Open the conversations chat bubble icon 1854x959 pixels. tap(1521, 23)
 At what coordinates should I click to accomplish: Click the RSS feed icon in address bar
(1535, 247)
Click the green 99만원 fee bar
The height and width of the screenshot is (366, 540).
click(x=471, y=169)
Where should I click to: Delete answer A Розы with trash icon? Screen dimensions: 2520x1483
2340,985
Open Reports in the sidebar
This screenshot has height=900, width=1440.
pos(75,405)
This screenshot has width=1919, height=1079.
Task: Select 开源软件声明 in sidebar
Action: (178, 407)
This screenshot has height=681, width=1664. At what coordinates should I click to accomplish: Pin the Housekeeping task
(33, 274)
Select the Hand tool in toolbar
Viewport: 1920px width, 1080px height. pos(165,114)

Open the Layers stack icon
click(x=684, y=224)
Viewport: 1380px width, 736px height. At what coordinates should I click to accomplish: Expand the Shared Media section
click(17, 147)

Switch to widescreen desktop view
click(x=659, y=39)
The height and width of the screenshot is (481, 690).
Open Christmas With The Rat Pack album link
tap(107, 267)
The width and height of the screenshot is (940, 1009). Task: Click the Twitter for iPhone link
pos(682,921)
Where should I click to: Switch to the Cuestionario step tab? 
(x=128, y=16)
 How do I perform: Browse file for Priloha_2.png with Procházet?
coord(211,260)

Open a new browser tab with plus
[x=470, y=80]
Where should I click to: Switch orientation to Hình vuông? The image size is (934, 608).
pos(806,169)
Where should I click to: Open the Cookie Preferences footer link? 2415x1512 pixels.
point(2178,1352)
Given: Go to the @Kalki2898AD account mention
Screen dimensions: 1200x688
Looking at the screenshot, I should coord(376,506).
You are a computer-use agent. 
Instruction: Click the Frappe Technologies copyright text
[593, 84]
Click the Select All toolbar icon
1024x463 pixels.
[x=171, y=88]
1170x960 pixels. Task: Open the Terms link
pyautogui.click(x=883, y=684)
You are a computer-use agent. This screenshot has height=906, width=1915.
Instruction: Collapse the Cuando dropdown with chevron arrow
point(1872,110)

WORK TO COMPLETE: Write out the data without any changes, from the line containing "This screenshot has height=681, width=1664." through the end of the data, with both ends included.

FULL SOLUTION:
This screenshot has height=681, width=1664. At what coordinates should I click to accomplish: Pin the Housekeeping task
(33, 274)
Select the Hand tool in toolbar
Viewport: 1920px width, 1080px height. pos(165,114)

Open the Layers stack icon
click(x=684, y=224)
Viewport: 1380px width, 736px height. At what coordinates should I click to accomplish: Expand the Shared Media section
click(17, 147)

Switch to widescreen desktop view
click(x=659, y=39)
The height and width of the screenshot is (481, 690).
Open Christmas With The Rat Pack album link
tap(107, 267)
The width and height of the screenshot is (940, 1009). Task: Click the Twitter for iPhone link
pos(682,921)
Where should I click to: Switch to the Cuestionario step tab? 
(x=128, y=16)
 How do I perform: Browse file for Priloha_2.png with Procházet?
coord(211,260)

Open a new browser tab with plus
[x=470, y=80]
Where should I click to: Switch orientation to Hình vuông? The image size is (934, 608).
pos(806,169)
Where should I click to: Open the Cookie Preferences footer link? 2415x1512 pixels.
point(2178,1352)
Given: Go to the @Kalki2898AD account mention
Screen dimensions: 1200x688
Looking at the screenshot, I should coord(376,506).
You are a computer-use agent. 
Instruction: Click the Frappe Technologies copyright text
[593, 84]
Click the Select All toolbar icon
1024x463 pixels.
[x=171, y=88]
1170x960 pixels. Task: Open the Terms link
pyautogui.click(x=883, y=684)
You are a computer-use agent. This screenshot has height=906, width=1915.
Instruction: Collapse the Cuando dropdown with chevron arrow
point(1872,110)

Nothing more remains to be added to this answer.